# MATERIAL PROVIDED
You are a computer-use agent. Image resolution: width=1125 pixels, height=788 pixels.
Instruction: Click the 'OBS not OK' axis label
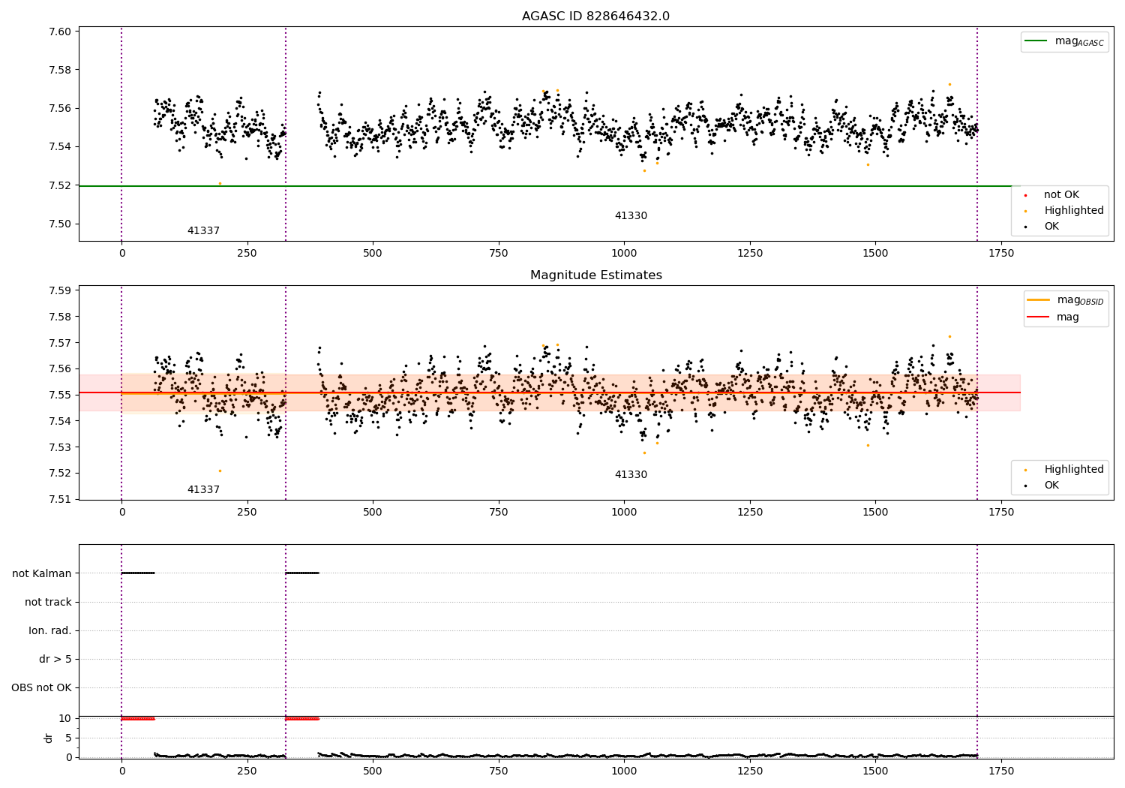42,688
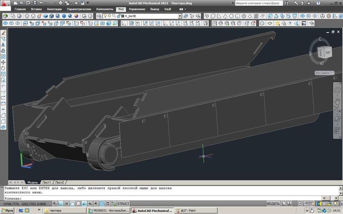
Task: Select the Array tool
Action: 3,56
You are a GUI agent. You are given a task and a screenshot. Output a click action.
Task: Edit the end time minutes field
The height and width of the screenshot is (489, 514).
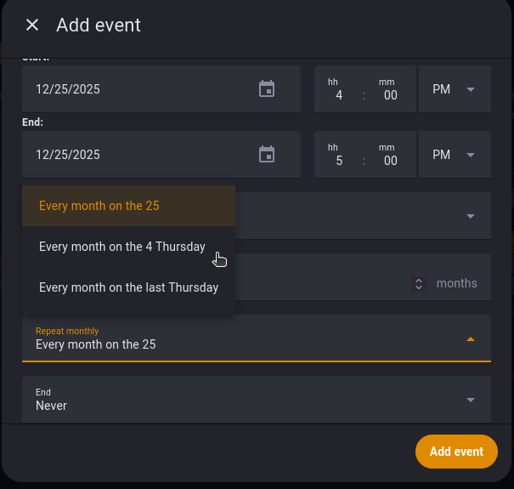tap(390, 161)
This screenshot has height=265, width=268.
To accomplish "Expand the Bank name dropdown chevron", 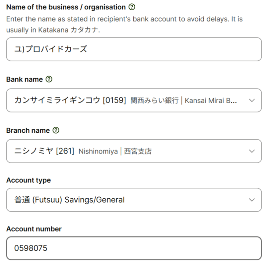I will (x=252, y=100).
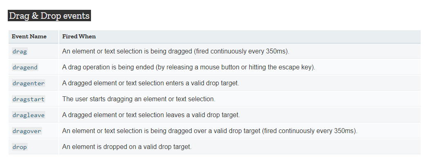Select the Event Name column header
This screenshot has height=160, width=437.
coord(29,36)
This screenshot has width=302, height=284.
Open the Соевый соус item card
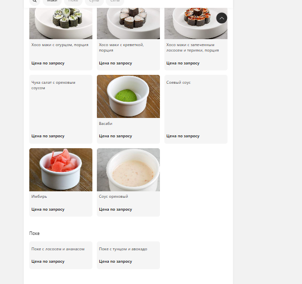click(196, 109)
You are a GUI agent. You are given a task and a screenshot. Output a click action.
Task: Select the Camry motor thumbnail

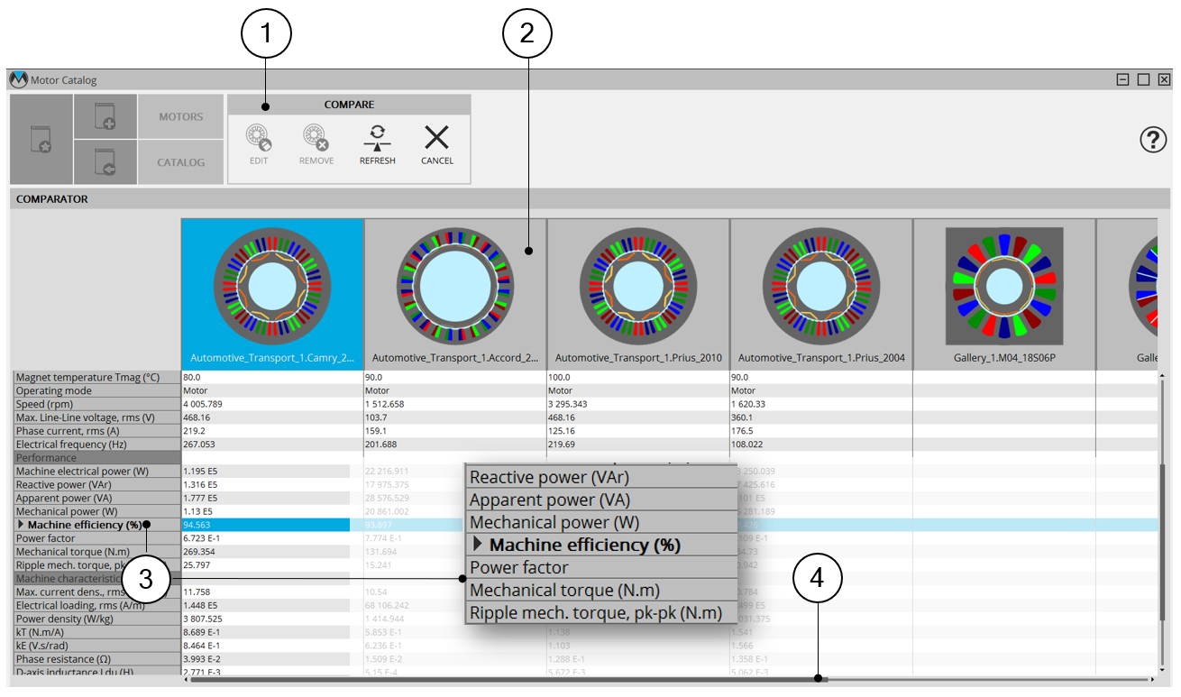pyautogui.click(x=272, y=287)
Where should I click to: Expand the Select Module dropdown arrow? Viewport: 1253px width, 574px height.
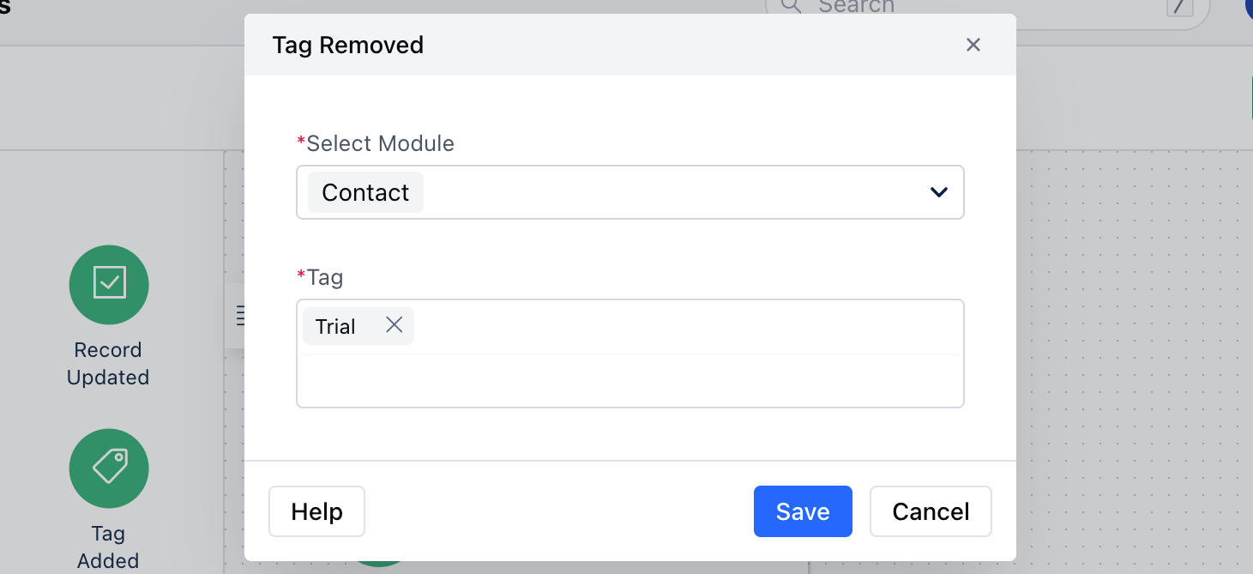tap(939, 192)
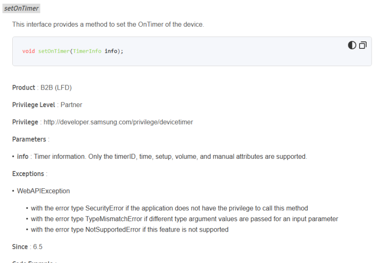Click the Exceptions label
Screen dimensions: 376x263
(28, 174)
...
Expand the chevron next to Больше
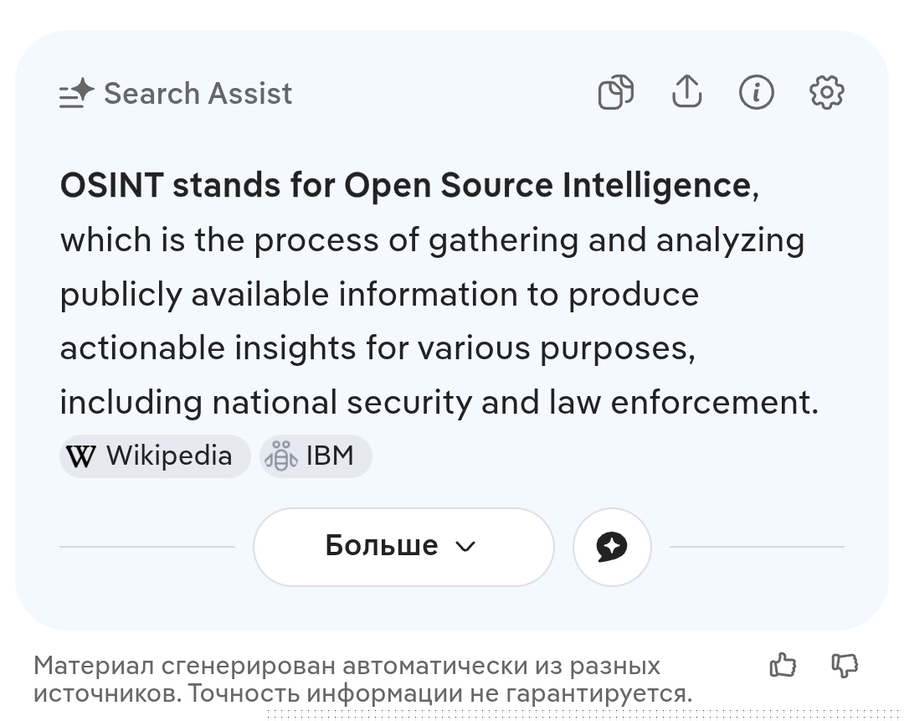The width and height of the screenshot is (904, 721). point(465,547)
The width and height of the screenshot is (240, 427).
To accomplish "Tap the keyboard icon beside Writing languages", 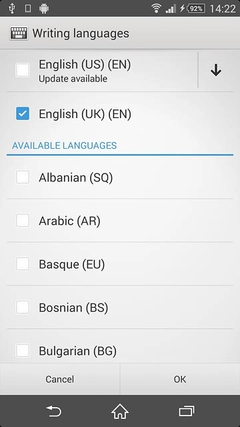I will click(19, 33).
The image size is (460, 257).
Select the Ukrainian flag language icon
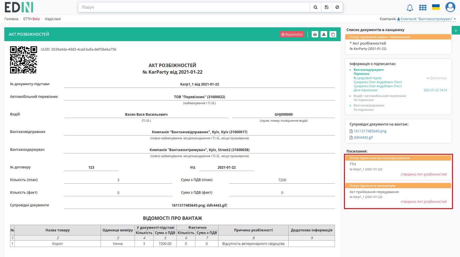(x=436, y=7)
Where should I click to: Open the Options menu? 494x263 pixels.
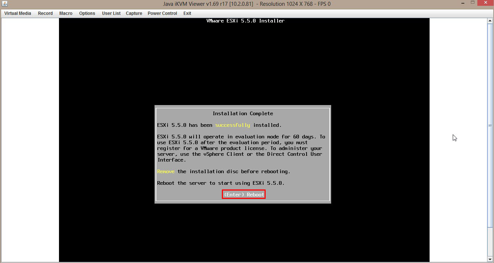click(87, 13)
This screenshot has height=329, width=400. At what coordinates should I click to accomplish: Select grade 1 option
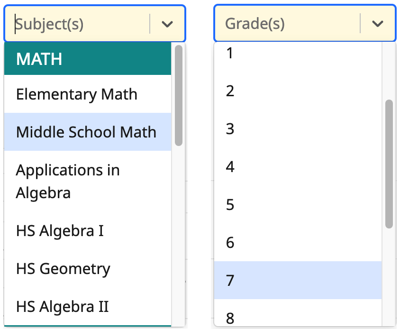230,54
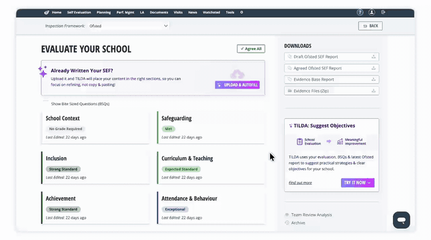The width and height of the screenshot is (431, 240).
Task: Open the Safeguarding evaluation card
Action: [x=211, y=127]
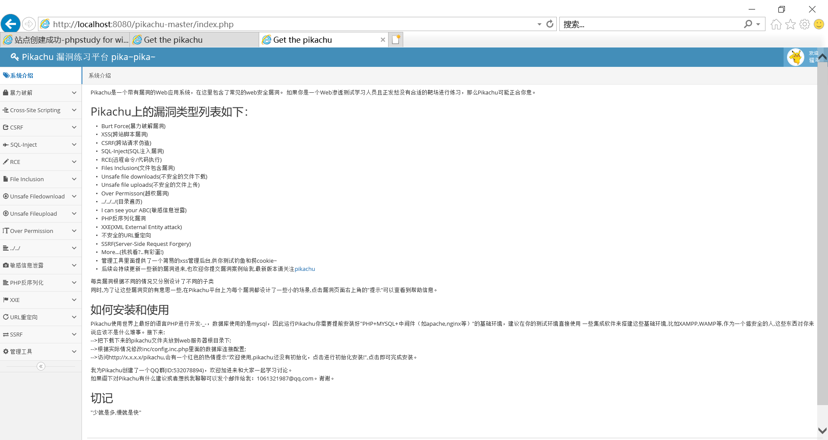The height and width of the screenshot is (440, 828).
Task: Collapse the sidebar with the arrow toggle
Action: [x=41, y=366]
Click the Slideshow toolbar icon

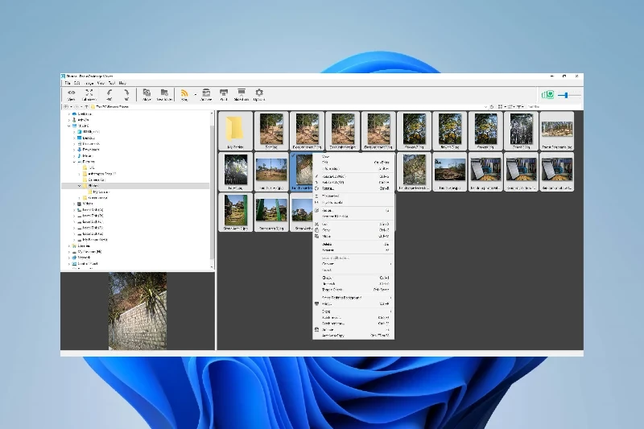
...
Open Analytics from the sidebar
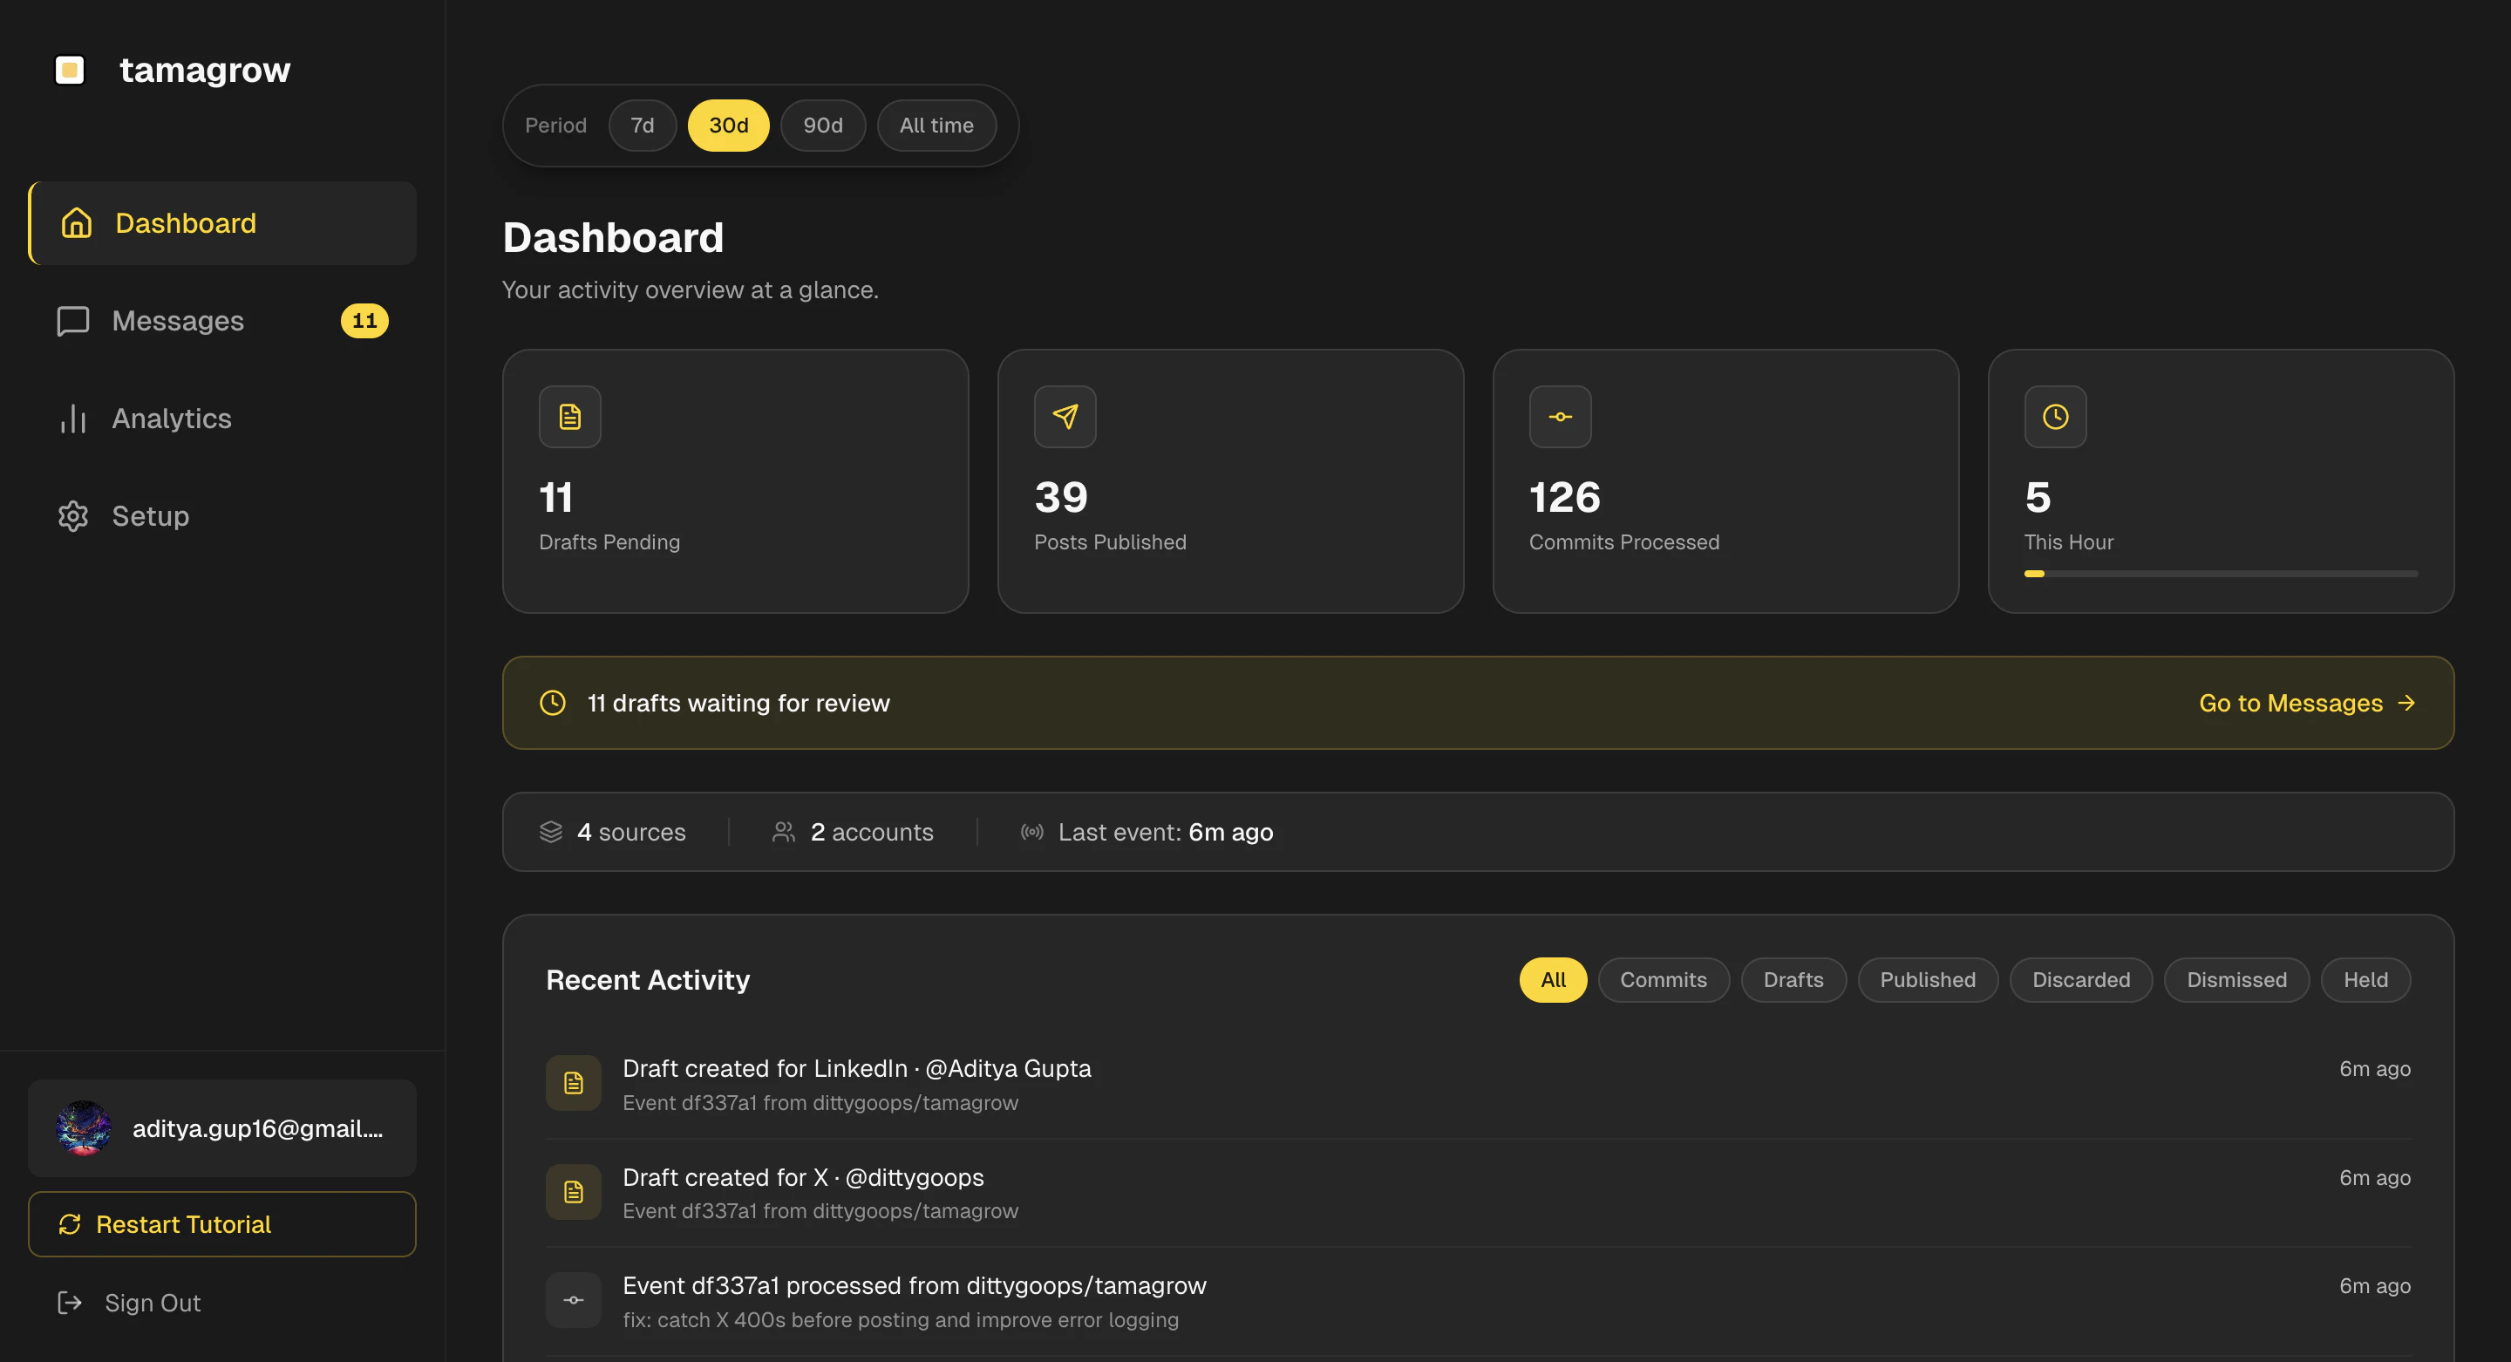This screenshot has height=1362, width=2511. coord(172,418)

# WHAT YOU WILL DO
Please identify each line of the records that contains the word "arrow" and copy those lines in full.

# SOLVED EXERCISE
Where should I click to: Expand the Select Module dropdown arrow? Viewport: 1253px width, 574px height.
Task: Collapse the sidebar with the arrow toggle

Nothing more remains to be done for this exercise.